Center Seeds, a cover crop distributor, displays various species that are available. Diversity in cover crops is important, according to James Hoorman, soil health specialist with the Natural Resources Conservation Service,.

“If we can tailor this to that corn curve or the soybean curve, we’re going to keep those nutrients recycling in the soil,” he said.

Lindsay Pease, of the USDA Agricultural Research Service, said conservation practices with phosphorus make sense economically for farmers.

“It’s really important to follow what your farm needs,” Pease said. “If you’re applying phosphorus fertilizer in your soil, thinking of your soil like a bank, you may not get the phosphorus back in the future because it might be leaving with water.”

Extensive water sampling and monitoring by the National Center for Water Quality Research at Heidelberg University has found that the highest concentrations of phosphorus running off of agricultural lands occur mostly during heavy rainstorms through spring and summer.

“It’s not all just what’s been happening on the fields,” said Laura Johnson, director of the NCWQR. “We’ve been seeing an increase in discharge — water volume.”

The discharge increases began around the early 2000s, which also coincided with an increase in concentrations of dissolved phosphorus runoff, according to Johnson.

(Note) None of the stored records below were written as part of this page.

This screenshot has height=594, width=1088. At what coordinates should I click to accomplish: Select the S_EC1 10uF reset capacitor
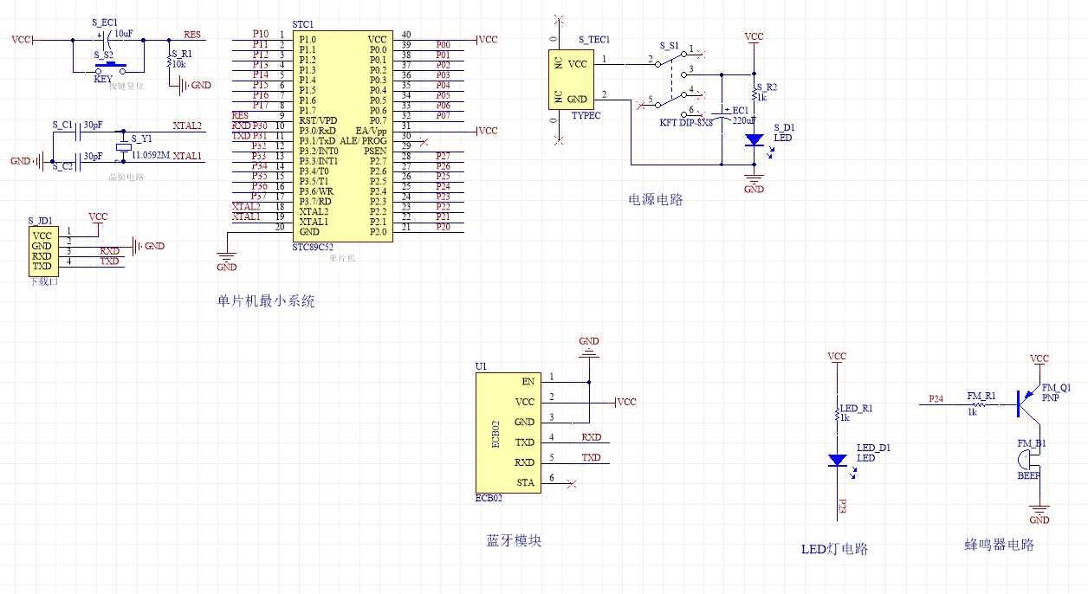(107, 39)
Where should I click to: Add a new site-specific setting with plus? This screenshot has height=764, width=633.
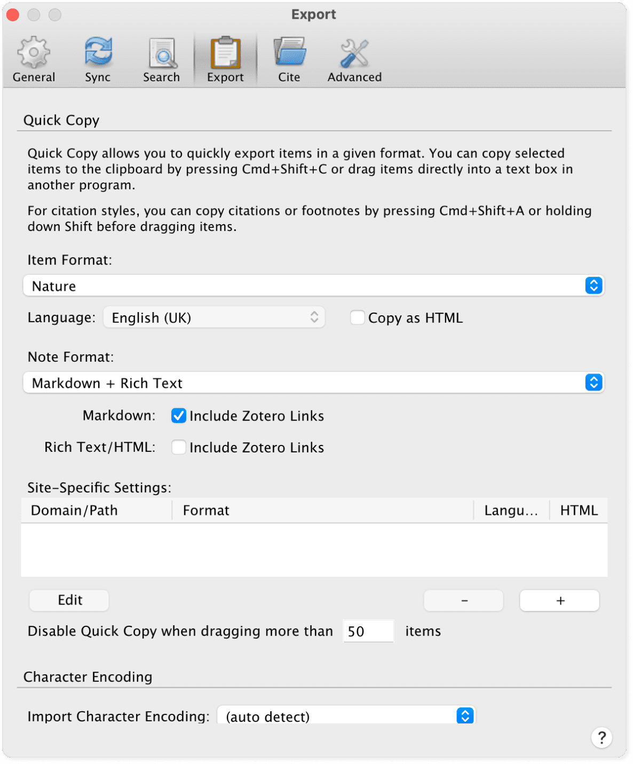[x=559, y=600]
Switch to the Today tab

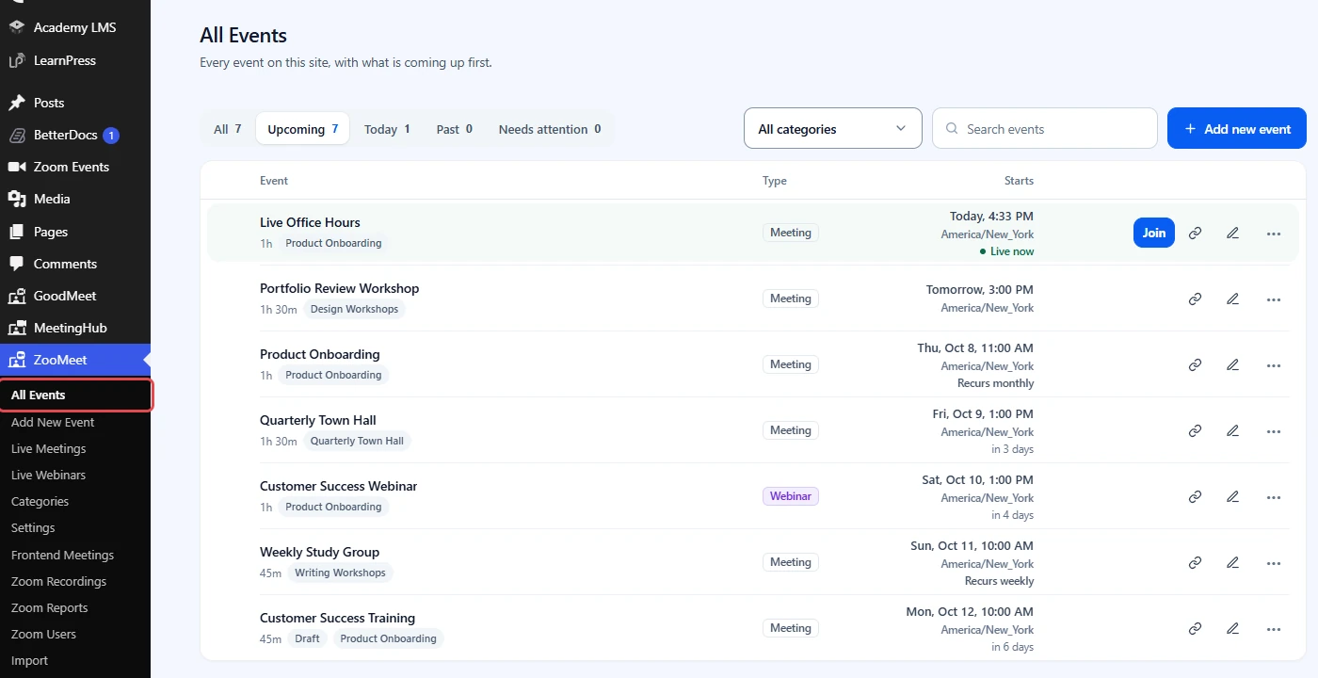[x=387, y=129]
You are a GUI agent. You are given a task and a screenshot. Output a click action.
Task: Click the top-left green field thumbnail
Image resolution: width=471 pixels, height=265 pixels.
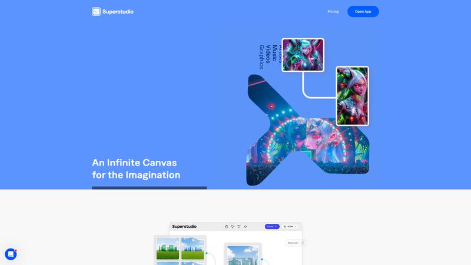pos(168,249)
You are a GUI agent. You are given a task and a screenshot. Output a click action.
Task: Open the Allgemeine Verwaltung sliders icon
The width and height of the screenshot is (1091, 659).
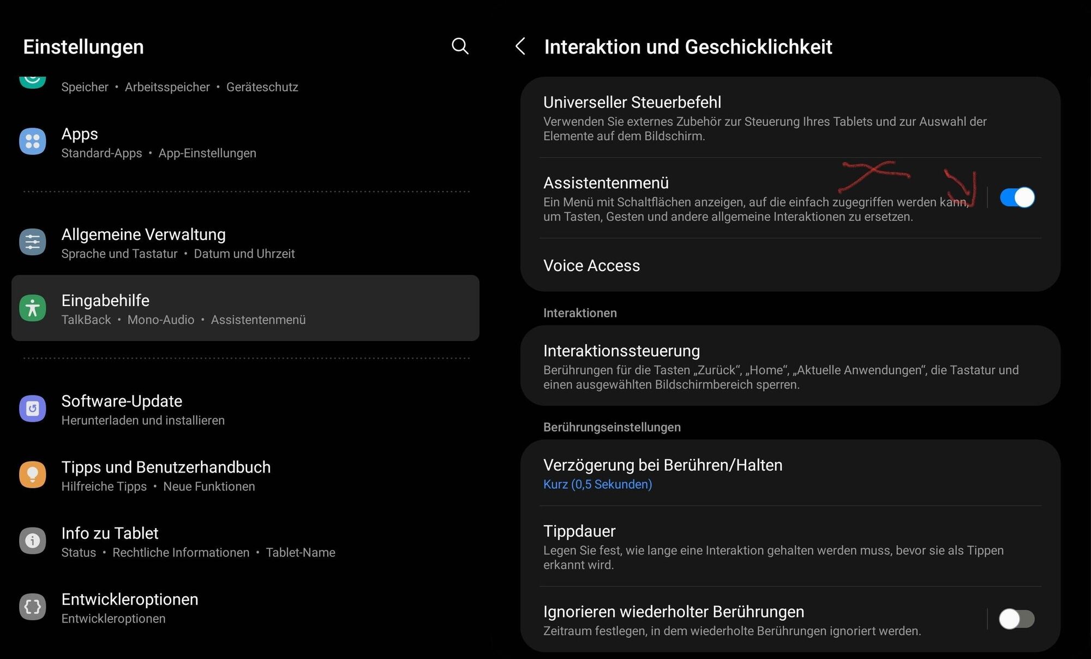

“We don’t get half-inch rains anymore. A half-inch rain is not going to cause much of a problem on phosphorus,” Hoorman said. “It’s those 1, 2, 3 and 4-inch rains that really come pounding down — that’s when we’re losing the majority of our phosphorus.”

According to researchers, the amount of nutrients running off increases exponentially as the speed of the water gets faster.

“How do we stop that from happening? You have to slow that water down physically on the land,” he said. “The best way to put a dam up is to just put these cover crops out there, get that water to go down through the soil profile and slow the speed of it down.”

One of the most prominent solutions conservationists have been advocating is practicing the “Four Rs” of nutrient stewardship: right source, right rate, right timing and right placement.

Hoorman taught the Four Rs as an extension educator with The Ohio State University, but he stressed that other steps in addition will need to be taken as a part of solving this problem.

Something important that is not addressed by the Four Rs is nutrient storage, which is in soil organic matter, Hoorman said.

Over about the last century, he said organic matter in field soil is down about 50 percent.

“We have poor soil structure because we don’t have the organic matter left in the soil,” he said. “Live plants have to be part of the solution.”